** Data for processing **
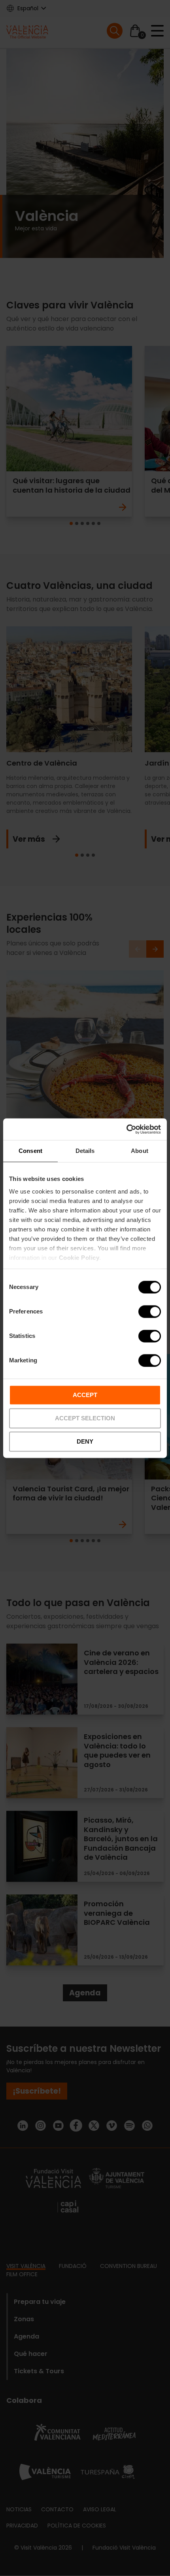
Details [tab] (85, 1150)
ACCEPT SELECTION (85, 1418)
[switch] (149, 1311)
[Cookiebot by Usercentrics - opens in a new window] (126, 1129)
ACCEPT (85, 1395)
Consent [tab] (30, 1150)
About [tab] (139, 1150)
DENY (85, 1441)
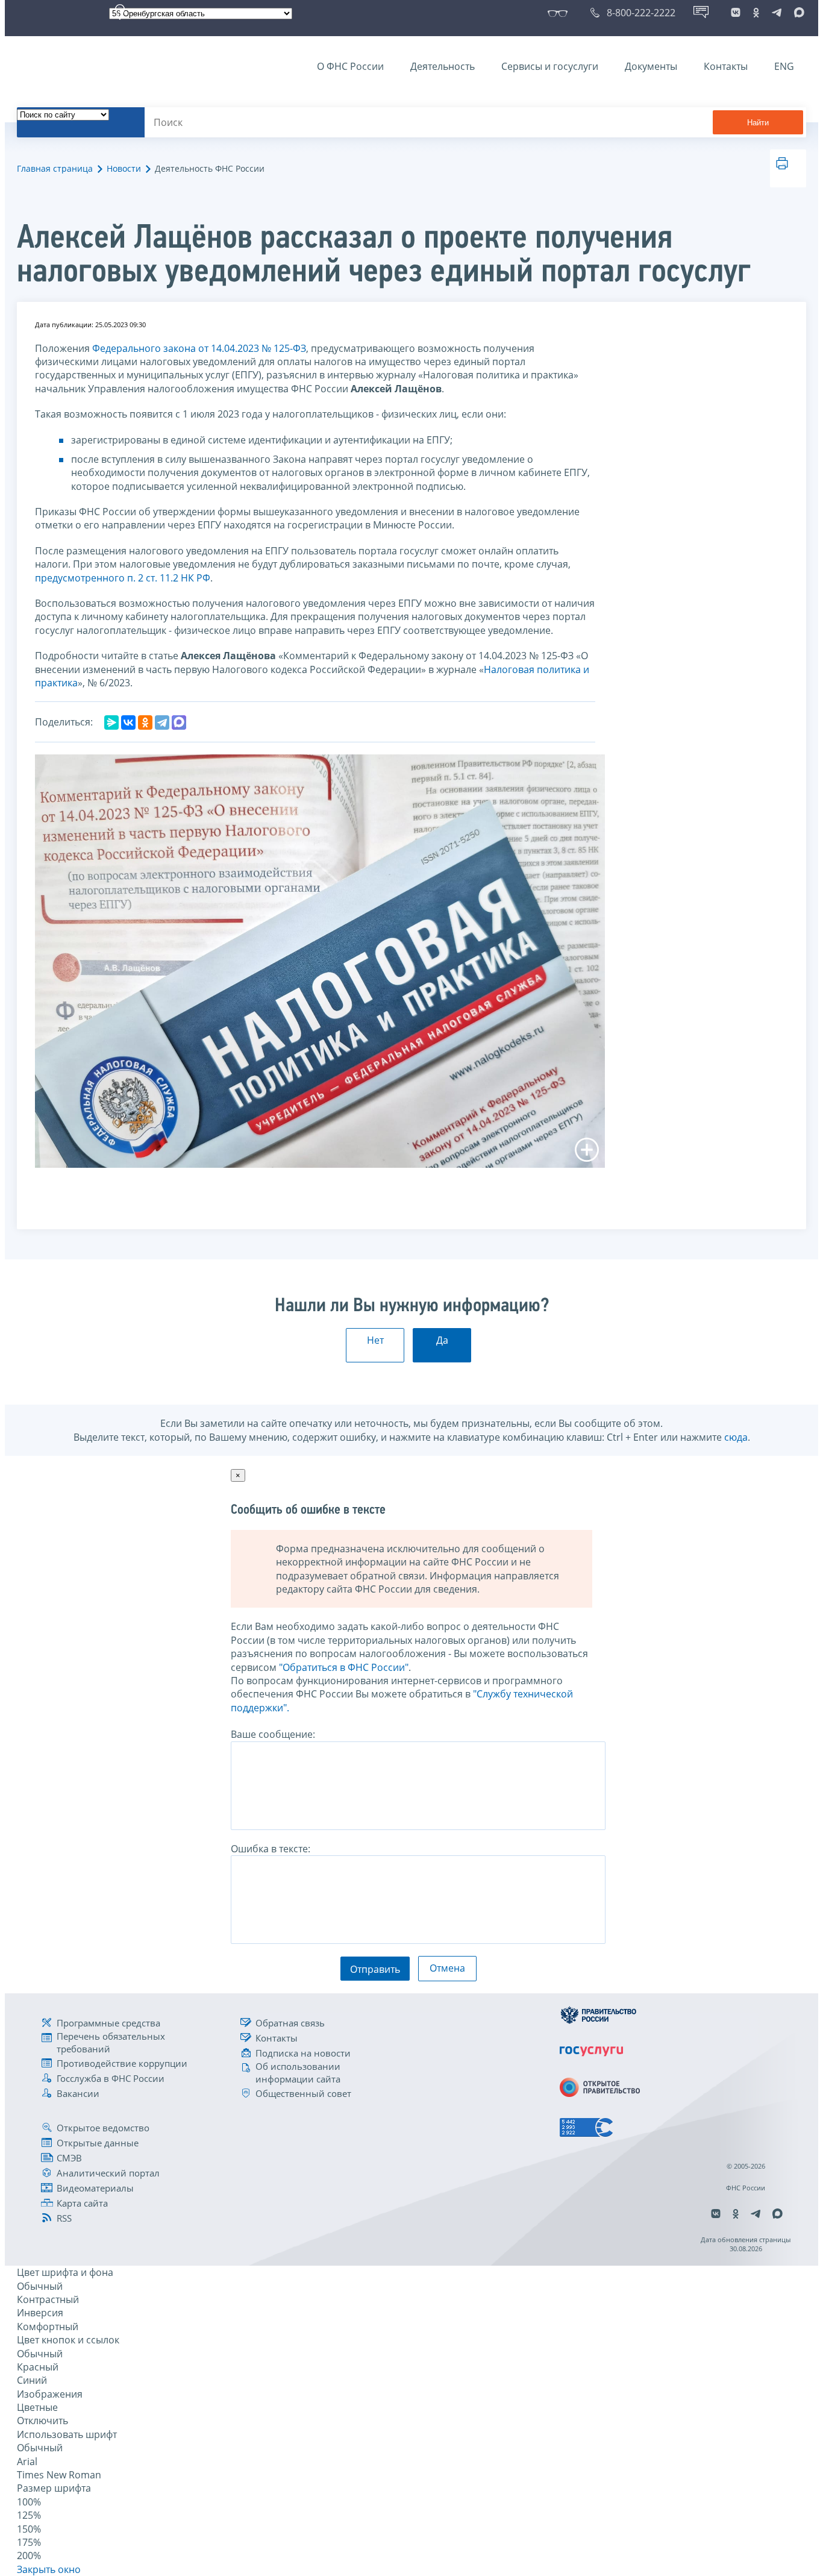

** Task to carry out **
Copy the entire listing exactly but skip the pictures.

** Exercise solution **
Details [tab] (85, 1150)
ACCEPT SELECTION (85, 1418)
[switch] (149, 1311)
[Cookiebot by Usercentrics - opens in a new window] (126, 1129)
ACCEPT (85, 1395)
Consent [tab] (30, 1150)
About [tab] (139, 1150)
DENY (85, 1441)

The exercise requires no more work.